Beyond ‘persecution’
But Hasan warned against dismissing the Muslim hurt simply as a “persecution complex”.
“We need to realise that in our complex society, Muslims see that while the Scheduled Castes or Scheduled Tribes have received new opportunities, they have not,” he said.
The Sachar committee report on the status of minorities in India, handed to the government two years ago, showed that Muslims languish below the Other Backward Classes and even the SCs and STs on many socio-economic parameters.
Muslims across India on an average have a literacy rate of 75 per cent, below the 78 per cent for SC/STs. A Muslim child, on an average, spends fewer years in school than an SC or ST child.
India has quotas in educational institutions for SCs, STs and OBCs but not for Muslims.
Global trend
The view of the terrorist as someone grown up in deprivation, with a dysfunctional family, few friends, minimal education and a world view that can be easily moulded by zealots has undergone a change abroad too.
A study of 172 al Qaida militants in 2004 by Marc Sageman, a forensic psychiatrist and former CIA official, found that most were from middle-class or upper-class families, and were college-educated professionals.
Sageman’s book, Understanding Terrorist Networks, says engineers and doctors are the likeliest among the educated to take to militancy.
“Engineers and physicians are far more active in their everyday lives, trying to do things… than, say, lawyers. You don’t find many lawyers (among militants).”
Osama bin Laden is a civil engineering graduate, his number two Ayman al Zawahiri is a brilliant Egyptian surgeon, and 9/11 team-leader Mohamed Atta is an architectural engineering graduate. “These men functioned well in groups…. They depended on a close circle of friends who reinforced their beliefs.
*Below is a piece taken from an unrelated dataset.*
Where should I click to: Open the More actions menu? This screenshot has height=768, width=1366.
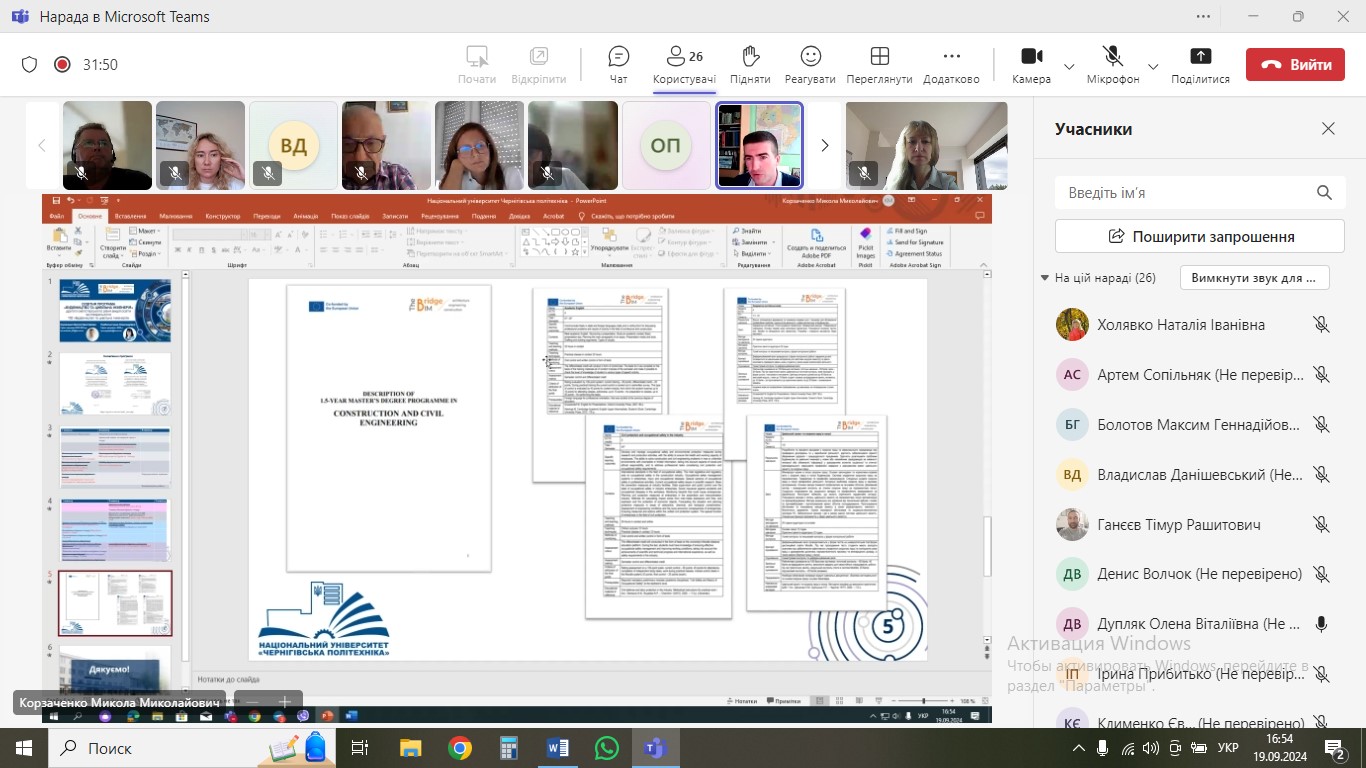coord(951,64)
You could almost say that those least likely to cause harm individually are most likely to do so collectively,” Sageman wrote.
Mujtaba Farooq, vice-president of the Jamaat-e-Islami Hind, cautioned against “prematurely” drawing any conclusion that educated Muslims were turning to terrorism.
“We must remember that many of the educated, so-called terrorists who have been arrested were eventually declared innocent. Drawing quick conclusions will only make it harder for educated Muslims to get jobs, and for young Muslims to gain admission to college,” Farooq said.
The Bangalore-educated doctor, Mohammed Haneef, was held in custody for weeks in Australia last year on terror charges before being eventually deemed innocent and released.
Delhi University teacher S.A.R. Geelani too was acquitted by Delhi High Court after being accused of helping plot the December 2001 attack on Parliament.